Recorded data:
————————

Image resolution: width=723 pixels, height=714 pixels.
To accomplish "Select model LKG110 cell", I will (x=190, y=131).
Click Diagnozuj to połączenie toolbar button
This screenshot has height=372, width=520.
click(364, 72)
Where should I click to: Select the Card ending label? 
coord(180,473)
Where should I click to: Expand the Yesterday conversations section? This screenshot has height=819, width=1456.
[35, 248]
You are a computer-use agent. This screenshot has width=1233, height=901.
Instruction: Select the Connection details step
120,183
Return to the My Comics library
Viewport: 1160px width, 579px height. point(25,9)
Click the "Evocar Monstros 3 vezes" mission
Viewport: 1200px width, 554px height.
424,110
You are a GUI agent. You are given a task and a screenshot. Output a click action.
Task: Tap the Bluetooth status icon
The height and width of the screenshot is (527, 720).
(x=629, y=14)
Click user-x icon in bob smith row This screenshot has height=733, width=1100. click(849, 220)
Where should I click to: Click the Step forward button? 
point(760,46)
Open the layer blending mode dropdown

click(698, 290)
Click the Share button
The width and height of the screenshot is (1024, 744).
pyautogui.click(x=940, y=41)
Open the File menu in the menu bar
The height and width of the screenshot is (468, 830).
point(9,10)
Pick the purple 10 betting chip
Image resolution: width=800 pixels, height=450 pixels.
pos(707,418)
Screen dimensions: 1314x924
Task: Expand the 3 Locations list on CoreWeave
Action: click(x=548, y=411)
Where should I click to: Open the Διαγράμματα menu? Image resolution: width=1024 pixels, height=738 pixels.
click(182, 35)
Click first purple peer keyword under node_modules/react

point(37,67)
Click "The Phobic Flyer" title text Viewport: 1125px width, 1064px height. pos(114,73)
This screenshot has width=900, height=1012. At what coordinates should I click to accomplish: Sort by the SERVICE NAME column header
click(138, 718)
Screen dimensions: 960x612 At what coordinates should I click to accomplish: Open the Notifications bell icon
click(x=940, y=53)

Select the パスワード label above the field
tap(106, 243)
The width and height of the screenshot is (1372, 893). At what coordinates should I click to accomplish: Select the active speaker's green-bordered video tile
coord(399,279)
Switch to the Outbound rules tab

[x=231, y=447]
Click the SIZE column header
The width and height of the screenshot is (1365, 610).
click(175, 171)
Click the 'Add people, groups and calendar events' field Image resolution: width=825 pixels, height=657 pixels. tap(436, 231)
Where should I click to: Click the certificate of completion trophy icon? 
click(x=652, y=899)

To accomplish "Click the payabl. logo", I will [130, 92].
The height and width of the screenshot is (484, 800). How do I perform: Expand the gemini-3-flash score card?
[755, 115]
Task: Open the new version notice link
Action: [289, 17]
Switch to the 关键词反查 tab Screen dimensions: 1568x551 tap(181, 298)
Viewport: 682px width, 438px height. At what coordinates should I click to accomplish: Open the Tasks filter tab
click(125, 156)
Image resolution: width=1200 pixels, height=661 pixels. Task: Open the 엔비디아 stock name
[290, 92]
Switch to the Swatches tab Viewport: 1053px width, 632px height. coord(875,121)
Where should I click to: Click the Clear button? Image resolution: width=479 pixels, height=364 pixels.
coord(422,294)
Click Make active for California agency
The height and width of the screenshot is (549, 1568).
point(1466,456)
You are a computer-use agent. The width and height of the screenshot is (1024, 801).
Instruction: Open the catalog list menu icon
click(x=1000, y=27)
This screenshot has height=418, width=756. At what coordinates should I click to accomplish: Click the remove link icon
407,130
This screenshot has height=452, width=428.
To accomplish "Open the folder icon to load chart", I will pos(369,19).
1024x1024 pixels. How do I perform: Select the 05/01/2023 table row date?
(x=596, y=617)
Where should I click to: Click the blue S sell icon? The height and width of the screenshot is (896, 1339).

————————

Rewrite the records above with "Where should I click to" changed to "Which spot should I click to" throughout, keeping every other part the same.

COMPLETE RESPONSE:
Image resolution: width=723 pixels, height=714 pixels.
To accomplish "Select model LKG110 cell", I will (x=190, y=131).
Click Diagnozuj to połączenie toolbar button
This screenshot has height=372, width=520.
click(364, 72)
Which spot should I click to: Select the Card ending label? 
coord(180,473)
Which spot should I click to: Expand the Yesterday conversations section? This screenshot has height=819, width=1456.
[35, 248]
You are a computer-use agent. This screenshot has width=1233, height=901.
Instruction: Select the Connection details step
120,183
Return to the My Comics library
Viewport: 1160px width, 579px height. point(25,9)
Click the "Evocar Monstros 3 vezes" mission
Viewport: 1200px width, 554px height.
424,110
You are a GUI agent. You are given a task and a screenshot. Output a click action.
Task: Tap the Bluetooth status icon
The height and width of the screenshot is (527, 720).
(x=629, y=14)
Click user-x icon in bob smith row This screenshot has height=733, width=1100. click(849, 220)
Which spot should I click to: Click the Step forward button? 
point(760,46)
Open the layer blending mode dropdown

click(698, 290)
Click the Share button
The width and height of the screenshot is (1024, 744).
pyautogui.click(x=940, y=41)
Open the File menu in the menu bar
The height and width of the screenshot is (468, 830).
point(9,10)
Pick the purple 10 betting chip
Image resolution: width=800 pixels, height=450 pixels.
pos(707,418)
Screen dimensions: 1314x924
Task: Expand the 3 Locations list on CoreWeave
Action: click(x=548, y=411)
Which spot should I click to: Open the Διαγράμματα menu? Image resolution: width=1024 pixels, height=738 pixels.
click(182, 35)
Click first purple peer keyword under node_modules/react

point(37,67)
Click "The Phobic Flyer" title text Viewport: 1125px width, 1064px height. pos(114,73)
This screenshot has width=900, height=1012. At what coordinates should I click to accomplish: Sort by the SERVICE NAME column header
click(138, 718)
Screen dimensions: 960x612 At what coordinates should I click to accomplish: Open the Notifications bell icon
click(x=940, y=53)

Select the パスワード label above the field
tap(106, 243)
The width and height of the screenshot is (1372, 893). At what coordinates should I click to accomplish: Select the active speaker's green-bordered video tile
coord(399,279)
Switch to the Outbound rules tab

[x=231, y=447]
Click the SIZE column header
The width and height of the screenshot is (1365, 610).
click(175, 171)
Click the 'Add people, groups and calendar events' field Image resolution: width=825 pixels, height=657 pixels. tap(436, 231)
Which spot should I click to: Click the certificate of completion trophy icon? 
click(x=652, y=899)

To accomplish "Click the payabl. logo", I will [130, 92].
The height and width of the screenshot is (484, 800). How do I perform: Expand the gemini-3-flash score card?
[755, 115]
Task: Open the new version notice link
Action: [289, 17]
Switch to the 关键词反查 tab Screen dimensions: 1568x551 tap(181, 298)
Viewport: 682px width, 438px height. At what coordinates should I click to accomplish: Open the Tasks filter tab
click(125, 156)
Image resolution: width=1200 pixels, height=661 pixels. Task: Open the 엔비디아 stock name
[290, 92]
Switch to the Swatches tab Viewport: 1053px width, 632px height. coord(875,121)
Which spot should I click to: Click the Clear button? Image resolution: width=479 pixels, height=364 pixels.
coord(422,294)
Click Make active for California agency
The height and width of the screenshot is (549, 1568).
point(1466,456)
You are a computer-use agent. The width and height of the screenshot is (1024, 801).
Instruction: Open the catalog list menu icon
click(x=1000, y=27)
This screenshot has height=418, width=756. At what coordinates should I click to accomplish: Click the remove link icon
407,130
This screenshot has height=452, width=428.
To accomplish "Open the folder icon to load chart", I will pos(369,19).
1024x1024 pixels. How do I perform: Select the 05/01/2023 table row date?
(x=596, y=617)
Which spot should I click to: Click the blue S sell icon? The height and width of the screenshot is (896, 1339).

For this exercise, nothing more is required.